A major feature of the report is that it highlights a sharp rise in ‘open unemployment’; of the 371 million youth in the 15-29 age bracket, 28 per cent, largely women, are out of ‘education, employment or training’, which points to a failure of the education system to make them job-worthy. The need to invest more in the skills of this cohort, 41 per cent of whom barely have a secondary education, should be given utmost priority. Those who have the formal education, too lack the basic skills that should accompany it. Theoretically speaking, the Kuznets-Lewis model of the rural workforce shifting to higher productivity jobs in industry has not happened at all, and in fact been reversed after 2019, the report notes.

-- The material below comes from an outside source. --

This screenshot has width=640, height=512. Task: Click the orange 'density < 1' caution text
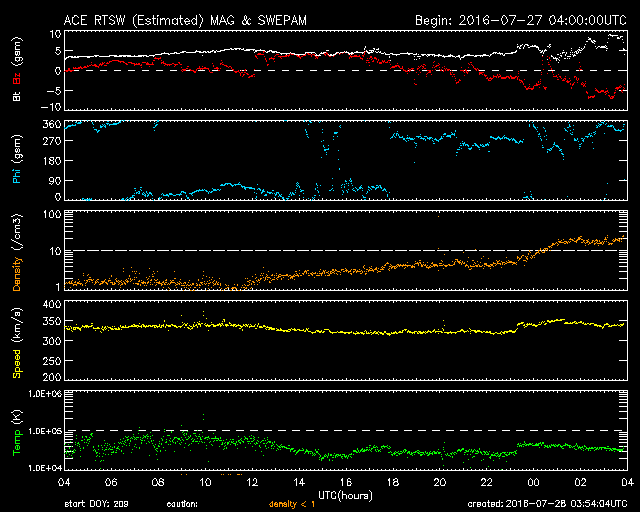292,504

The distribution of jobs among youth in 2022 shows that 26.3 per cent of them are employed in unskilled jobs in farming, industry and construction, 64.8 per cent in low skilled jobs and just 8.9 per cent in medium and high-skilled jobs. While the share of unskilled jobs has fallen from levels of 36.1 per cent in 2000, that of low skilled jobs has risen from 60.5 per cent in 2000 and medium and high skilled jobs from 3.4 per cent in 2000.Inotherwords, little has changed in two decades in terms of labour productivity and earnings. There has been a reversal post-Covid, with a fall in the share of high and medium skill jobs since 2019, when it was 10.4 per cent. The ILO could have taken a granular look at the skills mismatch across sectors for a range of manufacturing and services activities. While it is well known that capital intensity in manufacturing has held up job creation, the potential of labour-intensive sectors should have been more clearly spelt out so that it yields policy insights. But for now, the recent setback to micro, medium and small industries must be reversed to bring the situation back to 2019 levels. The Centre’s focus on farm-led enterprises holds immense potential to absorb the surplus workforce in rural areas. Indeed, it may not be necessary to create Lewis-Kuznets type population transfers to urban centres.

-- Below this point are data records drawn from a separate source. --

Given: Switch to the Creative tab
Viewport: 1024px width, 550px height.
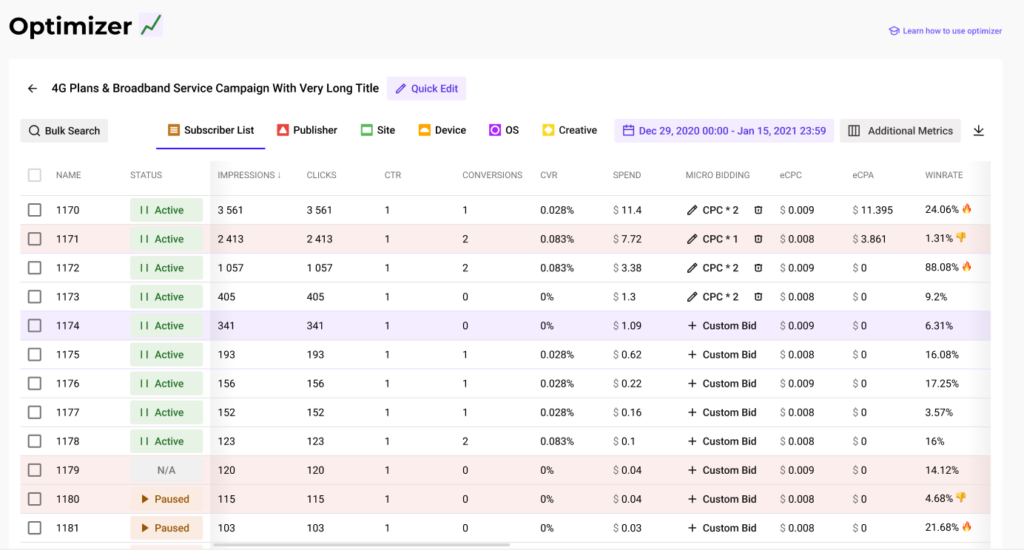Looking at the screenshot, I should 569,131.
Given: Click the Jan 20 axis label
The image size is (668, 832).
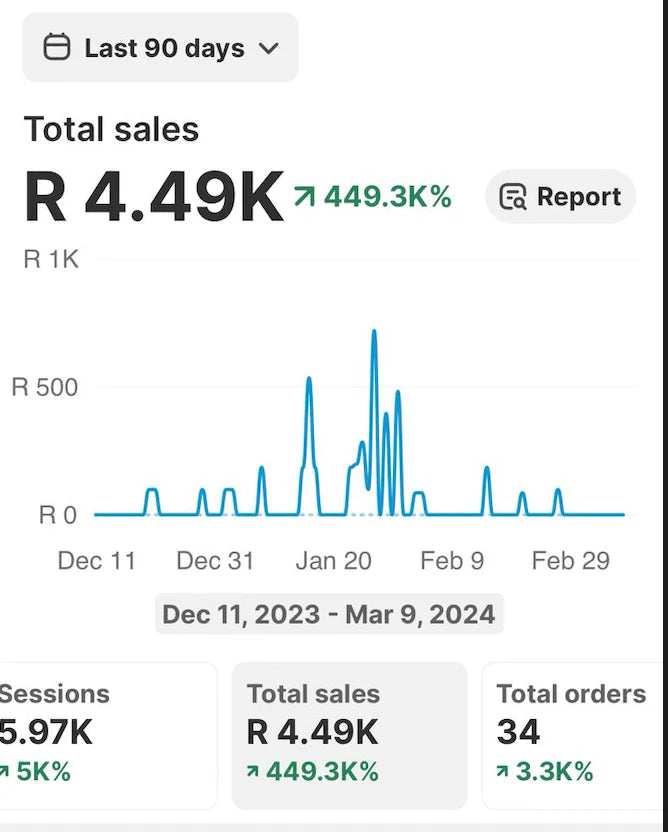Looking at the screenshot, I should pyautogui.click(x=333, y=560).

There are the usual conceptual grey areas. If unemployment is a vague term in the Indian context, characterised by disguised unemployment, so is self-employment. The report’s last lines sum it up: “The rise in real earnings and wages from self-employment and casual work, especially among men, indicates some improvement in the labour market — which needs further exploration.” India’s labour challenges call for complex solutions.